Aufgabe:
Führe den Text über die Nennung der Parteizugehörigkeit von Grossrat Roger Schuwey im Fernsehbeitrag im Anschluss an seinen letzten Satz weiter.

Textauszug:
Dass Roger Schuwey als Grossrat des Kantons Freibourg eine öffentliche Funktion innehat, war für uns also mitentscheidend, um die Geschichte überhaupt so zu publizieren. So verwies bereits die Anmoderation des Beitrages auf die öffentliche Funktion des Betroffenen:

<De Wolf isch letscht Wuche z’Jaun im Kanton Friburg tot gfunde worde – danebe au no en Dachs , e Katz, en Rotmilan und sechs Füchs - sehr wohrschinlich sind alli Tier vergiftet worde. Vo wem, isch no unklar. Klar isch: es Grossufgebot vo Wildhüeter und de Polizai hett bimene Fribourger Grossrot e Husdursuechig duregfüehrt>

Auch im Beitrag selbst wurde die öffentliche Funktion von Roger Schuwey explizit erwähnt:

<E Grund für d'Huusdürsuechig dörfti d'Vorgschichte vom Roger Schuwey si. Der Gmeindrat vo Jaun und Friiburger Grossrat isch nämlich scho zwöimal wäg Verstöss gäg ds Tierschutz- und Jagdgsetz verurteilt worde.>

Die Funktion von Roger Schuwey haben wir im Beitrag also an zwei Stellen explizit genannt. Anders als die Beanstandung vermuten lässt, haben wir seine Parteizugehörigkeit aber in keiner Weise angesprochen. Die SVP wird im gesamten Beitragstext nicht einmal erwähnt. Einzig zu Beginn seiner beiden Zitate wurde Roger Schuwey in einem sogenannten Einblender wie folgt angeschrieben:

‚Roger Schuwey, Grossrat SVP/FR‘

Im Einblender wird jeweils der Name und die relevante Funktion der interviewten Person erwähnt. Bei Parlamentariern gehört dazu selbstverständlich auch die Partei und der jeweilige Kanton. Das ist gängige Praxis, an die wir uns im Sinne der Transparenz konsequent halten. Es gab keinen Grund, im konkreten Fall von dieser Praxis abzuweichen. Auch Roger Schuwey hat nichts dergleichen von uns verlangt. Bei einem Bericht über eine Hausdurchsuchung bei einem Grossrat gehört es der Vollständigkeit halber dazu, das Publikum auch über dessen Parteizugehörigkeit zu informieren. Dies gilt unserer Ansicht nach auch dann, wenn es nicht direkt um ein politisches Thema geht.

So verfahren wir selbstverständlich auch, wenn die betroffene Person einer anderen Partei als der SVP angehört. Als Beispiel sei Philippe Müller genannt, über dessen selbst verschuldeten Unfall wir am 11. September 2015 berichtet haben. Dabei wird die FDP in der Moderation und im Kurzbeitrag als seine Partei erwähnt. Auch als Filippo Lombardi wegen Verkehrsdelikten verurteilt wurde, haben wir ihn in unserer Meldung vom 1. Oktober 2003 im Einblender wie folgt angeschrieben: ‚Filippo Lombardi, Ständerat CVP/TI‘. Wir nennen also die Partei der Betroffenen ungeachtet welcher Partei sie angehören.“

Wenn wir die Parteizugehörigkeit von Grossrat Schuwey unterschlagen hätten, hätte das beim Publikum berechtigterweise Fragen aufgeworfen. Der Tatsache, dass die Parteizugehörigkeit im vorliegenden Fall keine zentrale Bedeutung hat, haben wir in unserem Beitrag genügend Rechnung getragen: Im gesamten Beitragstext haben wir die Partei von Roger Schuwey an keiner einzigen Stelle erwähnt, sondern haben diese ausschliesslich im Einblender gezeigt. Wir haben den Namen der Partei also sehr zurückhaltend verwendet.

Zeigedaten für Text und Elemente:
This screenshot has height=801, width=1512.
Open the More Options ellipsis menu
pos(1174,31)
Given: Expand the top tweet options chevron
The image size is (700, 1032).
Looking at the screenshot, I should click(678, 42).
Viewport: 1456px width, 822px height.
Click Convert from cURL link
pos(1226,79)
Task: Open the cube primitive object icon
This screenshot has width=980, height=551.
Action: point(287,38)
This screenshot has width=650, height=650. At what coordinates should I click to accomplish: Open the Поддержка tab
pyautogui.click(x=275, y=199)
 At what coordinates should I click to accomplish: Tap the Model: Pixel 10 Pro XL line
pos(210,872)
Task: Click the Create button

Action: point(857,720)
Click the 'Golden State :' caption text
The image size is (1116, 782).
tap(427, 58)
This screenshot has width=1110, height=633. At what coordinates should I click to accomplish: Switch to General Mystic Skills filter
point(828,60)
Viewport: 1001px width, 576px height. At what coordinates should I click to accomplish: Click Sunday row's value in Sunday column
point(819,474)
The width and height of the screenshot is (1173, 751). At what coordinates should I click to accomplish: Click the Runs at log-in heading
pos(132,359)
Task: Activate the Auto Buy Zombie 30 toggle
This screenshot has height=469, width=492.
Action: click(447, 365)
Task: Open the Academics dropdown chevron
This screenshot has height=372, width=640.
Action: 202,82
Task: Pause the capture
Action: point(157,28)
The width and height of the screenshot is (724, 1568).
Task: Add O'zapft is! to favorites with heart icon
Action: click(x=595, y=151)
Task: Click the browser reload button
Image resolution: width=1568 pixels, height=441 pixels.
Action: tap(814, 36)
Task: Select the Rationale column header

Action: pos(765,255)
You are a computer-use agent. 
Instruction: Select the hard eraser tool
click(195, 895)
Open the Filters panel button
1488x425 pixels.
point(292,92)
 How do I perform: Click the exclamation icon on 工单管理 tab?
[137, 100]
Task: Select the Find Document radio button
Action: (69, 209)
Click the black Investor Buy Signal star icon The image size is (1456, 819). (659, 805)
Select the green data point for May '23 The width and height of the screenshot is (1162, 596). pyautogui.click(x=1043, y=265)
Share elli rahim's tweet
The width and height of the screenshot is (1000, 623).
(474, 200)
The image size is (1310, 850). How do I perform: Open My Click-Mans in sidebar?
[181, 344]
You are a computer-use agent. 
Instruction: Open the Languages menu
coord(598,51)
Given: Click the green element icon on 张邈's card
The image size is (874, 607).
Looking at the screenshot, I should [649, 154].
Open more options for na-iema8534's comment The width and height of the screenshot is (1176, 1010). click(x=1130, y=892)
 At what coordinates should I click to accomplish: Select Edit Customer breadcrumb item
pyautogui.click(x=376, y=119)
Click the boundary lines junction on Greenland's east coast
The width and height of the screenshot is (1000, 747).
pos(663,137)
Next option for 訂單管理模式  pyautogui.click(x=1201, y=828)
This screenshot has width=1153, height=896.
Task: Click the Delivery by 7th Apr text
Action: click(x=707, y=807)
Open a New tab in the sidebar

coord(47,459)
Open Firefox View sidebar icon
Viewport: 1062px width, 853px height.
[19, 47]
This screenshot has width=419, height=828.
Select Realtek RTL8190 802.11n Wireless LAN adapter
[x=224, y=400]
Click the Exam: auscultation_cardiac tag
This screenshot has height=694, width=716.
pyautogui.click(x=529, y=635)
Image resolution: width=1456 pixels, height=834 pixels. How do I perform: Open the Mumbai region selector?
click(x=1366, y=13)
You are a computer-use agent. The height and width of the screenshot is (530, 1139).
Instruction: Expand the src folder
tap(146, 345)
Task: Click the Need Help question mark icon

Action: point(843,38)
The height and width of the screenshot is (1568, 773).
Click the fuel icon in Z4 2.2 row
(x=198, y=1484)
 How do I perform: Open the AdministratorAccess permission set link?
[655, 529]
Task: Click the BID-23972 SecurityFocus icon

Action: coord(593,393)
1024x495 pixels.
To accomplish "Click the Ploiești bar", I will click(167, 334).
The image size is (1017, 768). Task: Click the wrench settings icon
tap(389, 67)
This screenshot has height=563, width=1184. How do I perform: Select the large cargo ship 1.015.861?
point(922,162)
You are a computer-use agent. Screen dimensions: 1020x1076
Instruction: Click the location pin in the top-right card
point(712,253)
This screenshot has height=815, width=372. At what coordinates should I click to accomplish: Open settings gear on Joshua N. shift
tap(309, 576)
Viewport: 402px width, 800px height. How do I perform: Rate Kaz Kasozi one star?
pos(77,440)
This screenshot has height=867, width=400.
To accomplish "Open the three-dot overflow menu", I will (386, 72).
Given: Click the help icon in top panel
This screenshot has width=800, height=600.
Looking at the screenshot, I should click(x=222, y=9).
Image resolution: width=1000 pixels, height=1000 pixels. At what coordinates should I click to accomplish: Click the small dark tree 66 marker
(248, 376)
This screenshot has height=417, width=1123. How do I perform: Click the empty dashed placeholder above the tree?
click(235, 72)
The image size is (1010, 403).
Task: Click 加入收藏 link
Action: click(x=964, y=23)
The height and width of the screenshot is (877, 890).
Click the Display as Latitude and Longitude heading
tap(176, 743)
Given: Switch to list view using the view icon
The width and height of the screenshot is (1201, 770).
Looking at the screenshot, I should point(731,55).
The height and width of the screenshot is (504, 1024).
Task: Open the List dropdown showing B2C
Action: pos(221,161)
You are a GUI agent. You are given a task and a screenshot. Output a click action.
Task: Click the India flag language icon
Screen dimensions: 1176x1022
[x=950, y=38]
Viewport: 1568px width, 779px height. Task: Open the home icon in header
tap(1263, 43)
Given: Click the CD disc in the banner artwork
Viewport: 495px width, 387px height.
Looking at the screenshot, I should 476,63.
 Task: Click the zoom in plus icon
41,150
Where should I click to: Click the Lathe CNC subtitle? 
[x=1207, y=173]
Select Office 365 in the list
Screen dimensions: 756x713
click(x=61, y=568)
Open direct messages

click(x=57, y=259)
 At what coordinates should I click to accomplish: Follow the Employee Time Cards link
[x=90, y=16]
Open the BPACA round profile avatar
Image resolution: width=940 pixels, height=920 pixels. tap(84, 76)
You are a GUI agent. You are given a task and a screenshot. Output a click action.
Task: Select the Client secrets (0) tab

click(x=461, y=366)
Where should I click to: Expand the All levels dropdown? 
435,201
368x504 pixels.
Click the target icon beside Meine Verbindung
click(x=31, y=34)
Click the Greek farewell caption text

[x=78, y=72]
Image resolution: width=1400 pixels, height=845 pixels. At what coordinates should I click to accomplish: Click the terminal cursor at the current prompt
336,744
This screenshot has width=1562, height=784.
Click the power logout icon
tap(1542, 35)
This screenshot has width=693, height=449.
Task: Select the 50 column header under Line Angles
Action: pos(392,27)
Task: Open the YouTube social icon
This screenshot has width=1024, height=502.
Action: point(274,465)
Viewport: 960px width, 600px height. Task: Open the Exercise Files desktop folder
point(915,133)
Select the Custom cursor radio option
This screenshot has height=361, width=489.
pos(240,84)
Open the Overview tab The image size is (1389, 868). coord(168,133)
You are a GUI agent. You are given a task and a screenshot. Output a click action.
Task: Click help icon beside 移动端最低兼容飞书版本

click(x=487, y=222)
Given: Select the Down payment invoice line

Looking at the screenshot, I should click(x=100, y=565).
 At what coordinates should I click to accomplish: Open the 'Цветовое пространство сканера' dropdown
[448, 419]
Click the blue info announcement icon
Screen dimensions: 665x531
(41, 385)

Antwort:
Das zeigt auch ein Vergleich mit anderen Qualitätsmedien. So sprach die NZZ online beispielsweise in ihrem Artikel ‚Wer hat den Wolf vergiftet?‘ vom 17. Juni 2017[2] mehrfach von einem ‚Freiburger SVP-Kantonsrat‘, war also deutlich weniger zurückhaltend bezüglich der Nennung der Parteizugehörigkeit.

Kurz zusammengefasst: Indem wir die Partei des interviewten Grossrates gemäss gängiger Praxis bei den Interview-Sequenzen kurz eingeblendet und im Beitrag nicht weiter thematisiert haben, haben wir journalistisch korrekt und sachgerecht berichtet. Zudem konnte Roger Schuwey seine Sichtweise im Beitrag ausführlich darstellen. Dem Publikum war klar, dass es sich aktuell um einen blossen Verdacht handelt und für den Grossrat die Unschuldsvermutung gilt. Weder war seine Partei ein Thema, noch haben wir Roger Schuwey im Beitrag verurteilt. Es kann unserer Ansicht nach also keine Rede davon sein, dass wir mit dem Beitrag ‚Parteifeindlichkeit‘ geschürt hätten wie der Beanstander meint.

Wir bitten Sie deshalb, die Beanstandung abzuweisen.“

C. Damit komme ich zu meiner eigenen Bewertung der Sendung. Ich kann mich kurz fassen: Die Redaktion hat alles richtig gemacht: Sie hat mit dem Verdächtigten und mit der Staatsanwaltschaft geredet. Sie hat deutlich betont, dass die Unschuldsvermutung gilt. Sie hat zu Recht frühere Verurteilungen des Verdächtigten erwähnt. Und sie hat die stehende Praxis angewendet, dass bei Politikern die Funktion und die Partei angegeben werden. Da war keinerlei Tendenz, keinerlei Einseitigkeit! Ich kann Ihre Beanstandung nicht unterstützen.

D. Diese Stellungnahme ist mein Schlussbericht gemäß Art. 93 Abs. 3 des Radio- und Fernsehgesetzes. Über die Möglichkeit einer Beschwerde an die Unabhängige Beschwerdeinstanz für Radio- und Fernsehen (UBI) orientiert die beigelegte Rechtsbelehrung. Für Nachfragen stehe ich gerne zur Verfügung.